Lowdown: A guy escaping law studies becomes the assistant of a has been illusionist.
2008’s The Great Buck Howard is one of those movies that makes one go “what were they trying to say in there, exactly”, but where the answer to that question doesn’t really matter because the hour and a half you spent with the movie trying to figure out the answer was pleasant enough anyway. Between its mildly interesting plot and its fine actors one really cannot argue with this film.
Troy (Colin Hanks, the son of) defies the orders of his father (portrayed by Colin's real life father Tom, who also happens to be a producer) and abandons law school in search of some dream. The matter of what dream it is rather elusive; he wants to be a writer, but then again who doesn’t?

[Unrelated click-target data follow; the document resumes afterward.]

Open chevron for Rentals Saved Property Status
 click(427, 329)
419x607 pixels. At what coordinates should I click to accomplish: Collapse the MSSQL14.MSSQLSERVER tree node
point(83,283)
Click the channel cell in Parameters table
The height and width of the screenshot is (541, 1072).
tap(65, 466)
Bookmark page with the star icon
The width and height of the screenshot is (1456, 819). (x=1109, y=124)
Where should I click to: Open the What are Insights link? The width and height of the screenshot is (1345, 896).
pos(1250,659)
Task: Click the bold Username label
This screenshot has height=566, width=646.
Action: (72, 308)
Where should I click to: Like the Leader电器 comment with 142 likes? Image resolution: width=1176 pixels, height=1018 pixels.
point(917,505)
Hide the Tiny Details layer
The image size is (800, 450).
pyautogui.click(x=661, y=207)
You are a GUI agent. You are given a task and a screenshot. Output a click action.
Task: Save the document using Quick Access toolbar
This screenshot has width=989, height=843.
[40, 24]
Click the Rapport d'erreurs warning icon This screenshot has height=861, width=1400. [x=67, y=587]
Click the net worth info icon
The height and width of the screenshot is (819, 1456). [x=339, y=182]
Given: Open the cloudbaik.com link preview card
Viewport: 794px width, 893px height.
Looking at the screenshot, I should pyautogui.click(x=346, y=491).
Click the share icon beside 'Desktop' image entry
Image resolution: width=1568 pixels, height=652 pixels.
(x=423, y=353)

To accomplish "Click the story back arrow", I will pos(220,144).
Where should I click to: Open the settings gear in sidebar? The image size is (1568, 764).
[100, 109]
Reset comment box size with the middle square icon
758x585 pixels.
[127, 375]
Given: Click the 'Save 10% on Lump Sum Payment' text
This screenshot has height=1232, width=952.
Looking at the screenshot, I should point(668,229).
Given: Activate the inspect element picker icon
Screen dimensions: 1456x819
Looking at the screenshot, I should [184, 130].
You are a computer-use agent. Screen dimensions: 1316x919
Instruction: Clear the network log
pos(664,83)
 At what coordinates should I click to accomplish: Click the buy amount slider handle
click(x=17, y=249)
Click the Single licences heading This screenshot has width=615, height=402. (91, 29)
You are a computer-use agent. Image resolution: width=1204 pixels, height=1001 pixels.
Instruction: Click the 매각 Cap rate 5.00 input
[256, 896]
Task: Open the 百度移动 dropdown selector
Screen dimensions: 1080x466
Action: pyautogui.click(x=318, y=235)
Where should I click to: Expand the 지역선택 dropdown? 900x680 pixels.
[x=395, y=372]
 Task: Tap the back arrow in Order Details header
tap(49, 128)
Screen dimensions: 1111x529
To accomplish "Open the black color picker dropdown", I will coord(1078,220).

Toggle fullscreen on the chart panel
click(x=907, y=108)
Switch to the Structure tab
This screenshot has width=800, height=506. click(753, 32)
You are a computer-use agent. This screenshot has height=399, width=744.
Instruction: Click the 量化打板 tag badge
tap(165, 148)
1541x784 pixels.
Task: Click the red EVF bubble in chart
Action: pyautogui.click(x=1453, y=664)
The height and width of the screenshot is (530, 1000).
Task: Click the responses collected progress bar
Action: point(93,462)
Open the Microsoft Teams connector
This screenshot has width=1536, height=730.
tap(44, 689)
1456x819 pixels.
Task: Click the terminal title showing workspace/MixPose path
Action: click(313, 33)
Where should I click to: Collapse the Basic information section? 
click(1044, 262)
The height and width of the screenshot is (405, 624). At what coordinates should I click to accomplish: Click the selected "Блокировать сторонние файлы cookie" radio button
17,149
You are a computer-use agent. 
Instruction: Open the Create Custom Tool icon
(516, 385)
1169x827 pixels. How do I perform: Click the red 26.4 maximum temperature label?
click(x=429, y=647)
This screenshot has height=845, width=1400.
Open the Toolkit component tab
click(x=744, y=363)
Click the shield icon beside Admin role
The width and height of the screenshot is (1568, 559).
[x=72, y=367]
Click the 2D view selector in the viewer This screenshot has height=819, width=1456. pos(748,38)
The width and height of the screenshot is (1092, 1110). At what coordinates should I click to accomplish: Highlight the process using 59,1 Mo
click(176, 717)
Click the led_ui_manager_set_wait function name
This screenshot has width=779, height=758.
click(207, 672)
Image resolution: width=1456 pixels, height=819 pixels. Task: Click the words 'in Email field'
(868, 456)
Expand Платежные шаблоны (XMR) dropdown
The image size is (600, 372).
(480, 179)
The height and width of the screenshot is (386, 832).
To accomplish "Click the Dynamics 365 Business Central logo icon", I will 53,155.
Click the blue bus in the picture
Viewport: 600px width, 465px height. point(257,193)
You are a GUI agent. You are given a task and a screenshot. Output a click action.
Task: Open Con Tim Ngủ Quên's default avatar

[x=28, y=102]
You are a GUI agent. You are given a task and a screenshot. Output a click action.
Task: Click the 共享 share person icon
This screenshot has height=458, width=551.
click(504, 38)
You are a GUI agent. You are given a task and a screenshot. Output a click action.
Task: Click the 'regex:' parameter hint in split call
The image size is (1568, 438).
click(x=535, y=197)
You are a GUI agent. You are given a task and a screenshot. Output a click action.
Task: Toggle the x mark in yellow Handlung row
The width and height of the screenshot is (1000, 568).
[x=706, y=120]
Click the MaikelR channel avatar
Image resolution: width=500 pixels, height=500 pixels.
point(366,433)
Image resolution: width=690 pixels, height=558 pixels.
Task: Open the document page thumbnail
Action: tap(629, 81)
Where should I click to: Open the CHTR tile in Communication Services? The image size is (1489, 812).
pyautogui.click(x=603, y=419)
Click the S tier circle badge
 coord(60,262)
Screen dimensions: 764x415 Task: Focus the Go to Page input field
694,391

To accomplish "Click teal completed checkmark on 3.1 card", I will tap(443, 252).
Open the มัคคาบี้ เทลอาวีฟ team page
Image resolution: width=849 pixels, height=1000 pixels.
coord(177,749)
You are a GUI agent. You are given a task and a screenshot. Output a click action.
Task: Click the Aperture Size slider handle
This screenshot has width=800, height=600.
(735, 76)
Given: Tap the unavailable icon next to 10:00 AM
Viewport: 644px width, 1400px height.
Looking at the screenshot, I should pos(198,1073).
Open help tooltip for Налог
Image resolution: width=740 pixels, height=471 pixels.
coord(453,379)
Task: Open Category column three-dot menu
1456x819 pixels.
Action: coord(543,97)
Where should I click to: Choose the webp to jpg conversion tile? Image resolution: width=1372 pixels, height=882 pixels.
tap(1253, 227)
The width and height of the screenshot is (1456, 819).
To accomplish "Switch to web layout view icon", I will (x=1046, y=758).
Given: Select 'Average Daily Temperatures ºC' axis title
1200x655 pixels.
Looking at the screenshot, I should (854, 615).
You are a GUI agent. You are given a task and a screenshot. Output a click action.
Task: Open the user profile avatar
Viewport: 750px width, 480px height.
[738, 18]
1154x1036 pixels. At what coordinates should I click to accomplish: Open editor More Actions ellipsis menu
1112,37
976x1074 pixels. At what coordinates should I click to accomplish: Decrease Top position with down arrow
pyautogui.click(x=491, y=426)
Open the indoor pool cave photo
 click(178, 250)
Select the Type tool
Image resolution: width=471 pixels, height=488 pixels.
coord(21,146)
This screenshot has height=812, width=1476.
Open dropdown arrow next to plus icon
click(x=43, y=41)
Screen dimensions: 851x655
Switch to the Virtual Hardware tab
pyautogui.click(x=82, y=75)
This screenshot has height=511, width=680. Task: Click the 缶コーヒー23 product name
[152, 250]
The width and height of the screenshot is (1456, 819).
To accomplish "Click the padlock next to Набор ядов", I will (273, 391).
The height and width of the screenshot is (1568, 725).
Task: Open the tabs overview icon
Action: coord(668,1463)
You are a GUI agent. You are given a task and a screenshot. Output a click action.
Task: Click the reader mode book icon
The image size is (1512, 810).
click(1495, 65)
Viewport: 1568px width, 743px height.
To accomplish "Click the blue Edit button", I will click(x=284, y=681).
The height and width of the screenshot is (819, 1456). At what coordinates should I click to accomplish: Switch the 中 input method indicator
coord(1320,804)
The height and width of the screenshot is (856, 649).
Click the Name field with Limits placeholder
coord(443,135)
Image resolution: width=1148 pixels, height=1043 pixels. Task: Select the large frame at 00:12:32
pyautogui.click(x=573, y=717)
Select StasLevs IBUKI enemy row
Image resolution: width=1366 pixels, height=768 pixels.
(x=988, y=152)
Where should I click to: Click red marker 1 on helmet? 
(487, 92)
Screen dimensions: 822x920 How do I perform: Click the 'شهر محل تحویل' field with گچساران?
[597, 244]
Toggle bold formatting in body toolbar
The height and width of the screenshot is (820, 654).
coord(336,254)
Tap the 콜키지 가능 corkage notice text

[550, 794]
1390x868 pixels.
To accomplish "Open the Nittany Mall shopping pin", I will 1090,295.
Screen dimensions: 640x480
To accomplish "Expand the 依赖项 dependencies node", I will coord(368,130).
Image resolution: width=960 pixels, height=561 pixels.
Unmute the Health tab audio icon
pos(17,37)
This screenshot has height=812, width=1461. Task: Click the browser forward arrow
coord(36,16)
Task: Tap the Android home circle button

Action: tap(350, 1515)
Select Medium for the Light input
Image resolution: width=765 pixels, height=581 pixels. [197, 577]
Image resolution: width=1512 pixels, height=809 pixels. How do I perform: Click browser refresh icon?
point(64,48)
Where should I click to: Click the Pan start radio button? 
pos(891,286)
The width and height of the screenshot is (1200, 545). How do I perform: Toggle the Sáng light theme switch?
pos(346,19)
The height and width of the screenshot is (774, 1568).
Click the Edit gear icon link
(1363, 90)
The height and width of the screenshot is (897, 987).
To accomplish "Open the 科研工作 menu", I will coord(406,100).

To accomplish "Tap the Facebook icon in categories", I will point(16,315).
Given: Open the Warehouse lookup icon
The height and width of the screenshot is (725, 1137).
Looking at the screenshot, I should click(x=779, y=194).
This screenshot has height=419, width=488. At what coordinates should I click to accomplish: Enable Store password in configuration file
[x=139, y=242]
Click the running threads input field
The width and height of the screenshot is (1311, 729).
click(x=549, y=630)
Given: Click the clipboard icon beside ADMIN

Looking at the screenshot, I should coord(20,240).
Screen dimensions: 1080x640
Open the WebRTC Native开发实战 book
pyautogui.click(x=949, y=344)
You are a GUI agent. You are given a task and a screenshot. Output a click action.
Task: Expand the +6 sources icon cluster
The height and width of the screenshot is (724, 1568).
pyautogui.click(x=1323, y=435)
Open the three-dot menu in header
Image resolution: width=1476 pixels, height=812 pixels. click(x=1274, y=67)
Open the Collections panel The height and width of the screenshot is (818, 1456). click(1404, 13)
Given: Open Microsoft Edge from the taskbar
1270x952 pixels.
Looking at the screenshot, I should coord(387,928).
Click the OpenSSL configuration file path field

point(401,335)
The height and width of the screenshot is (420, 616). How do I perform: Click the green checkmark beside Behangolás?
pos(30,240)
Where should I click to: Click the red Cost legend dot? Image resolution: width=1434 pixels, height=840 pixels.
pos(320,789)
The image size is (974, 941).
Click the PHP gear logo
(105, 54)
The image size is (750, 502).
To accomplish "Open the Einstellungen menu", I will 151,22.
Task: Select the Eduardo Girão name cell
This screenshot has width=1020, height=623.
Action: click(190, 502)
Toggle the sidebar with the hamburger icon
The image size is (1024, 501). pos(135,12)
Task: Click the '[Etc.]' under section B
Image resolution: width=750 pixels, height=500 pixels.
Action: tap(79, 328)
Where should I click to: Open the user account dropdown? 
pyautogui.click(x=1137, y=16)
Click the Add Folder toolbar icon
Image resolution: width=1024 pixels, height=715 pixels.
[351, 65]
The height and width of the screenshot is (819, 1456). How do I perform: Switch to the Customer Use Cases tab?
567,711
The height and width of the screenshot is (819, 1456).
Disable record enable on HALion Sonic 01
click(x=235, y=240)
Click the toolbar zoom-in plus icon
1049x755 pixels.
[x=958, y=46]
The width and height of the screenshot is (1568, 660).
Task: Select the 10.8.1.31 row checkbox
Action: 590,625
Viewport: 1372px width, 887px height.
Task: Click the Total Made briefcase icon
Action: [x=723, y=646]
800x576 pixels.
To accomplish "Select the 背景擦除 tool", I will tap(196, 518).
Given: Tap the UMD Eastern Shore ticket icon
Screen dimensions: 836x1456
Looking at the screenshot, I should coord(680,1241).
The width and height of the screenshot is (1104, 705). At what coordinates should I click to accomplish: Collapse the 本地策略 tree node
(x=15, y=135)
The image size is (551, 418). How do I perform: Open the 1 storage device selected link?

Through this and that, Troy ends up supporting himself by becoming the assistant of a rather peculiar guy, an illusionist called Buck Howard (John Malkovich), whose character is apparently based on a real life dude. Buck is a has been: he used to be a regular on the old Tonight Show, but has been left high and dry for a while and therefore considers Jay Leno the enemy of all that is decent. He does go about the USA performing before smallish audiences at various not so famous establishments, which is where Troy fits. And as peculiar as he gets, Buck is also a decent person.
Eventually Buck comes up with a trick that would bring him fortune & glory back, which is why he calls upon for some PR aid. His agency sends a rather reluctant helper (Emily Blunt) instead of the guy he was after, but Troy sure doesn’t mind. Through this and that, all turns out well, and we learn that in this universe what goes around comes around; follow your heart, be good, do good things, and good things will happen to you.
Oh, that good old American dream. Pity it mostly happens in movies.
Overall: Not a bad way to spend an evening. 3 out of 5 crabs.